* [抜粋本文]
突然始まる介護「お金の制度を知ることが大切」

「お母さんが脳溢血で倒れた!」

 たった一本の電話で大きく生活が変わります。それが介護です。地方で暮らす私の両親は、まず母親が60才のときに脳溢血で倒れ、慌てた父から電話がありました。その後、65才の父親が母親を長期間に渡って介護する老々介護の始まりでした。

 私は東京から遠距離介護を続けましたが、17年間の介護生活を経て母を看取り、3年前に父親もアルツハイマー型認知症で要介護1の認定を受けました。

 父の介護においてお金の制度でもっとも助かったのが「障害者控除」です。「障害者控除対象者認定書」の交付を受けることで、住民税が非課税となり、9万9000円の還付金を受け取ることができました。

父の介護で助かった「障害者控除対象者認定書」とは

「障害者控除」は、障害者手帳の交付を受けていると所得税や住民税などが軽減されるなどのメリットがあります。私の父は障害者手帳をもっていませんが、どうして障害者控除を受けることができたのでしょうか? 

 仕組みを解説していきます。

 まず、国税庁のホームページ「障害者」の定義※を確認してみると、心身に障害がある方や障害者手帳の交付を受けた方、寝たきりで複雑な介護が必要とする方などに加え、「65才以上で障害の程度が指定する条件に準じる方で、市区町村等の認定を受けた方」という項目があります。

 つまり、要介護認定を受けた65才以上の人で、障害に準じる状態の場合、市町村長などで認定を受けることで、「障害者控除対象者認定書」が交付され、障害者手帳をもっていなくても障害者控除の対象になるという訳です。

※参考/国税庁のホームページ「障害者とは」
https://www.nta.go.jp/publication/pamph/koho/kurashi/html/03_2.htm

「障害者控除対象者認定書」の対象者と認定基準

「障害に準じる状態」とは、重度の症状だけでなく、「認知症で金銭管理など今までできていたことにミス が目立つようになった」など、比較的症状が軽い場合でも「障害者控除対象者認定書」交付の対象になる可能性はあります。

 ただし、認定基準は、各自治体によって異なりますので必ず確認をしましょう。例えば、東京・江東区では要介護1からですが、文京区では要支援も対象になります。

* [次の課題]
1. 介護とお金の制度についての本文から、「つまり、要介護認定を受けた6」から「対象になる可能性はあります。」までのすべてを一字も変えずに出力せよ。
2. 介護とお金の制度についての本文によれば、「障害者控除対象者認定書」の交付を受けた結果、筆者の父はいくらの還付金を受け取ったか答えよ。

* [提供データ]
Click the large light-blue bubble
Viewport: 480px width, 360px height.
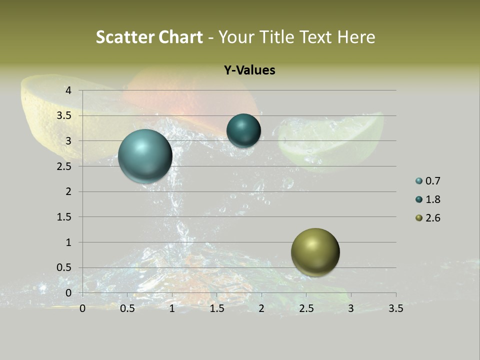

* [課題の解答]
1.
つまり、要介護認定を受けた65才以上の人で、障害に準じる状態の場合、市町村長などで認定を受けることで、「障害者控除対象者認定書」が交付され、障害者手帳をもっていなくても障害者控除の対象になるという訳です。

※参考/国税庁のホームページ「障害者とは」
https://www.nta.go.jp/publication/pamph/koho/kurashi/html/03_2.htm

「障害者控除対象者認定書」の対象者と認定基準

「障害に準じる状態」とは、重度の症状だけでなく、「認知症で金銭管理など今までできていたことにミス が目立つようになった」など、比較的症状が軽い場合でも「障害者控除対象者認定書」交付の対象になる可能性はあります。

2. 9万9000円。